Stored data
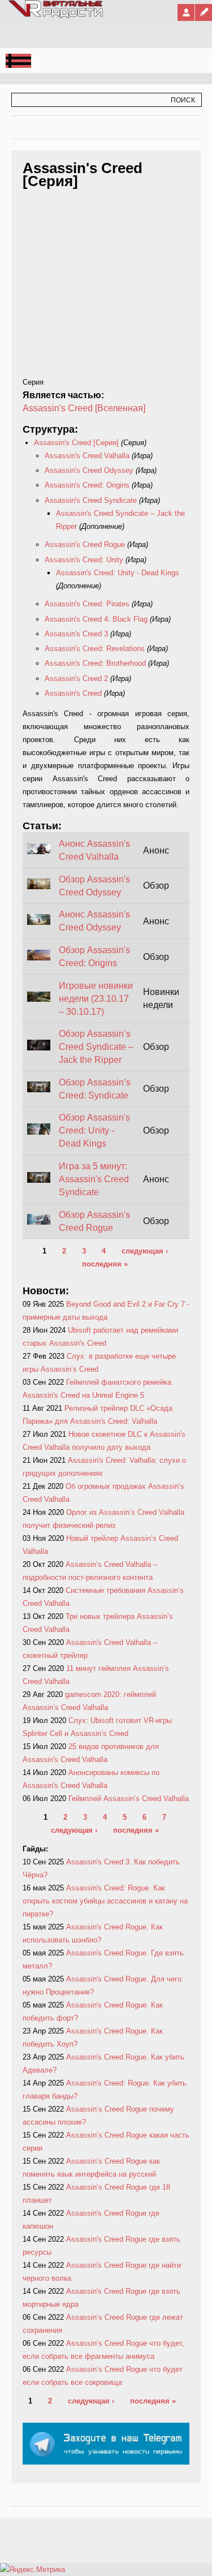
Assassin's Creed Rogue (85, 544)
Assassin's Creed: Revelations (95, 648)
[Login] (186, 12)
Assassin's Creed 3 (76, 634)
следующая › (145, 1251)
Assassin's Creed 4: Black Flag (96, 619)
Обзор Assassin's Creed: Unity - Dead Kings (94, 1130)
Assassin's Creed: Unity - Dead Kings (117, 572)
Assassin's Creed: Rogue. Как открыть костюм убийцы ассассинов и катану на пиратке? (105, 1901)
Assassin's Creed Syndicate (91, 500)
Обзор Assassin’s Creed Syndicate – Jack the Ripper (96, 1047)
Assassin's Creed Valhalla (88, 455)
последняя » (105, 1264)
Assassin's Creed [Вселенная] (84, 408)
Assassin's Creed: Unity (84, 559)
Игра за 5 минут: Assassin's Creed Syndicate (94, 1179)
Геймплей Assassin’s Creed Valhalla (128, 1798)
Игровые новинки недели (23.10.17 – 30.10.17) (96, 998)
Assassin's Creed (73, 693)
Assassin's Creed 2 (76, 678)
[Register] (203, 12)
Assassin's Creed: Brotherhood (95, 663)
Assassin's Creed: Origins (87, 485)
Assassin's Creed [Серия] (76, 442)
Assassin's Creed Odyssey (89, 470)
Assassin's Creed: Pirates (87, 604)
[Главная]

> _Exercise description_
The line with "Assassin's Creed Odyssey (89, 470)" and all lines after it through the end of the data above: write these out exactly and add nothing.

> _Exercise response_
Assassin's Creed Odyssey (89, 470)
Assassin's Creed: Pirates (87, 604)
[Главная]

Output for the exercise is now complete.